Tuesday, September 22, 2009

How I Exist

Before I existed, I was a void. I was a blank white sheet of paper. I was a black hole. I was something missing in the world. Before I existed, there was space for me, just nothing filling it. There was a hollow willow tree beside a lake in Canada, covered in hard bark and leaves, disguising it, making it look as if there was nothing there. A small, yellow bird landed on the leaves, and began to dig, with its tiny little feet, into the tree. It broke through the hard surface on the outside, the bark crawling with darkness and bugs. The little yellow bird burrowed deep inside the tree, hid itself from sorrow, and nine months later, out came me. I was the product of laughter and sunshine, yellow from ear to ear, although you wouldn't know it just by looking. I had wings and learned to fly, slowly but surely, to the moon. I taught myself to eat, finding food in the sky, and I taught myself to sing. In the mornings, I would turn my face to the world and sing a song about the history of my mind. I couldn't yet speak language. I was still stuck speaking God. Every night I would return to the hollow emptiness inside of the willow tree, soothing myself to sleep.

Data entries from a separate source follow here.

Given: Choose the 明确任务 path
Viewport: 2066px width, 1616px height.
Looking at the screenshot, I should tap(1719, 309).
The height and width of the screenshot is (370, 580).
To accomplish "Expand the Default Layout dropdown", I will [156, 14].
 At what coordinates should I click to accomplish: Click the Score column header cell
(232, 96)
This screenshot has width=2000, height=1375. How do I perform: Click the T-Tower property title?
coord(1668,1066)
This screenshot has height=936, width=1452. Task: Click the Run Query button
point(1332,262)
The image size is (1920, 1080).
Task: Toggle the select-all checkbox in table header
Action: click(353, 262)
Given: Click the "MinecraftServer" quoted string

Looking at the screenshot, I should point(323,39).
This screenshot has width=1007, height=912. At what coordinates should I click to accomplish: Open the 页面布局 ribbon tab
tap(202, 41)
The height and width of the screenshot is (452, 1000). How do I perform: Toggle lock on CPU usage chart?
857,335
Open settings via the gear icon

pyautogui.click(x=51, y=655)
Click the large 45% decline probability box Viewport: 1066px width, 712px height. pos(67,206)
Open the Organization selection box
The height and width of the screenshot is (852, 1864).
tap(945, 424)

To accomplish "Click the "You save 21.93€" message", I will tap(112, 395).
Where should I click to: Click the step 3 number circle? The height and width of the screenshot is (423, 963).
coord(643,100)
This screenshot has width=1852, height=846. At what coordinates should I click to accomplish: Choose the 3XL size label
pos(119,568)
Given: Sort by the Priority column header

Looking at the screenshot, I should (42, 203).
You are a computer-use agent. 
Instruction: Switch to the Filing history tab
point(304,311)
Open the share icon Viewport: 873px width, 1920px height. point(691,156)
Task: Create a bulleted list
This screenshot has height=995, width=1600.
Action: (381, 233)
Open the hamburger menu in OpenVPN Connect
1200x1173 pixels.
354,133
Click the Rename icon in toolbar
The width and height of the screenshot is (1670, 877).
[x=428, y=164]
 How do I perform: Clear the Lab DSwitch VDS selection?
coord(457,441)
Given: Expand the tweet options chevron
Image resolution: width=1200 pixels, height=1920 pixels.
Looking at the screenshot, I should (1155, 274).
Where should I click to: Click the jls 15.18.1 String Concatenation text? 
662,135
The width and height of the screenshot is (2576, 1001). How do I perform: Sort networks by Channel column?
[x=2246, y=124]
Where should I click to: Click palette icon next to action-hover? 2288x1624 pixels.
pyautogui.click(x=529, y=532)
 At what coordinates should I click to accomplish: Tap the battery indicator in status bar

Eventually, after I could fly without falling, I made my way to a river that led me to the sea. On the white shores of Canada, cold and tired and lost, I found a family. They were sitting on the beach, watching the waves. They called to me, said they were waiting. Said they had been expecting me. They told me they had let let their bird go many years ago, I was expected much sooner. They had been waiting on the beach ever since. They took me home with them, smoothed out my feathers, washed my feet. They said they had been missing me, that there had been a void in their life that only a little yellow bird could fill. For three weeks we lived in happiness and peace. One day, exactly three weeks after the family had found me, they broke down. They threw plates against the walls and yelled out
and yelled out
that they didn't want a little bird anymore. They wanted a child and a family and to live apart from one another. They didn't make any sense to me. I tried to fly away but got stuck in the branches of a tree outside the window. They found me there, vulnerable and stranded. They took me back inside. They plucked out my feathers, broke off my wings, and turned me into a child. I was the product of yelling and moonlight. I was darkness from ear to ear, as you can easily see. I live and I still try to fly from time to time. I love flying. I miss the lakes of Canada.